Note: Can be made ahead and transports easily.

"On past Thanksgivings, I've made pumpkin cheesecakes, pumpkin creme caramels and pumpkin brownies, but I was enticed by the thought of a pumpkin poundcake this year.

This cakes makes an especially good choice for a Thanksgiving menu for several reasons. Most important, it can be made two days ahead and left tightly covered at room temperature. A large cake, it easily serves 14 to 16. And finally, it is a sturdy cake and can be transported easily if you are traveling out of town for the holidays."

Betty Rosbottom

  • 14

Ingredients

  • Cake:
  • 2/3 cup pecans
  • 3 cups sifted flour (see Note)
  • 2 tsp baking powder
  • 1 tsp baking soda
  • 1 tsp ground cinnamon
  • 3/4 tsp ground nutmeg
  • 1/4 tsp salt
  • 1 cup (2 sticks) unsalted butter, slightly softened and cut into chunks
  • 1 tsp vanilla extract
  • 1 cup granulated sugar
  • 1 cup light brown sugar, packed
  • 4 large eggs
  • 2 1/2 cups canned pumpkin puree (without seasonings)
  • Bourbon Whipped Cream:
  • 2 cups whipping cream
  • 6 tbsp powdered sugar
  • 1/4 cup bourbon

Preparation

Step 1

Arrange rack one-third up from bottom of oven. Preheat oven to 350 F. Butter 10-inch tube or Bundt pan very generously with butter (even if it is nonstick surface) and set aside.

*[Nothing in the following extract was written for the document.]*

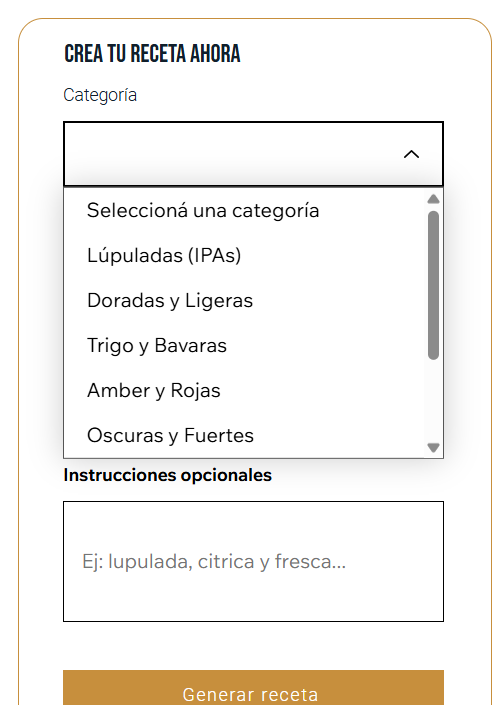499x705 pixels.
Task: Select the Trigo y Bavaras option
Action: (244, 345)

Chop pecans very finely by hand or pulse in food processor fitted with metal blade several seconds. Pat nuts in bottom of prepared pan.

Sift together flour, baking powder, baking soda, cinnamon, nutmeg and salt. Set aside.

In bowl of electric mixer on medium speed, cream butter until smooth, 1 to 2 minutes. Add vanilla and both sugars and beat until well blended, 1 to 2 minutes. Add eggs, 1 at a time, beating just until blended (mixture may look curdled). Add pumpkin puree and mix to blend.

On slow speed, add dry ingredients and beat until incorporated, scraping down sides of bowl if necessary, 1 to 2 minutes.

Pour batter into prepared pan and smooth top with spatula. Bake until a wood pick comes out clean, about 1 1/4 hours. Let cake rest in pan 15 minutes. Loosen edges with knife. Place large plate over top of pan and invert. Let cool completely. Store in airtight container at cool room temperature up to 2 days.

To serve, arrange cake, nut side up, on serving plate. Whip cream until soft mounds appear. Add powdered sugar and bourbon and continue to beat until just firm. Serve with cake.